The forest continues to drip onto my head but I still don’t understand it. The wind blows and the trees creek but I don’t get it. The sounds of nature assail my head but never enter my brain. I wonder why I’m supposed to be here. I wonder what’s supposed to be here. The mud has caked my shoes, the fabric has started to soak through. I stop and lean against a tree as I strip out the sneakers tread with a stick. When did the stick fall. Was better for it to grow or better for it to clean my shoes. I walk.
The drizzle has stopped for the moment, but the clouds still hang low. A fluffy white sheet that covers me in misery. The weatherman said that they should have passed by now, yet they still loom over me. Do they know how annoying they are. Someday this will be over, I’ll flee down south and never see these clouds again. They’ll try to follow me but they’ll never survive down south. Those southern clouds know when to move on. They know if you stand you’ll burn your feet. They know to keep moving. I keep walking.

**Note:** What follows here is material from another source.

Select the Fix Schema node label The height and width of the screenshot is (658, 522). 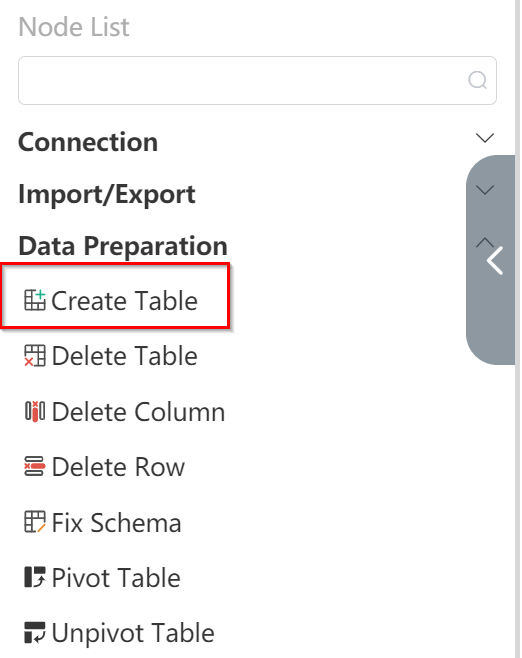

I can hear the water again, but not the same. It’s the sound of a creek, the sound of a constant flow, the sound of consistency. Water will run here forever. I stop by the edge of the creek and lean against a tree. The bark is wet but it’s too late to care. I’ve grown so wet here this water will never leave me. I take out my water bottle and drink. the bottle’s too cold, it stings my teeth as it creeps through the crevices. The creek is too small for anything to live in, they all stay downstream. The only thing left at this little creek are the insects that don’t know any better. They could be living the highlife in the big river but they’re too dumb. They stay locked in the same shitty little stream they were born in. I walk onward.
The trees begin to thin. The water stops dripping. I can finally hear it, the sounds of civilization, the sounds of buses and cars, the sound of knowledge and progress. The bus comes into view as I say goodbye to the forest for the last time. The bus depot is empty. Ceiling lights illuminate empty benches and glittering vending machines. The only witness to my escape sells me my ticket without a single unnecessary word, far more interested in her paperback.
The bus I board has stale air, air that has been recycled and cleansed, air free of moisture and smell. The driver barely notices my boarding, the other passengers are already asleep, this stop is not worthy of notice. I take my seat and gaze out the window. I listen to the engine’s steady hum as the clouds disappear into the past.



Whiteman La Torra is an accomplished bum and general layabout. He spends most days navelgazing and has accomplished nothing of note. He hopes to one day do nothing, professionally.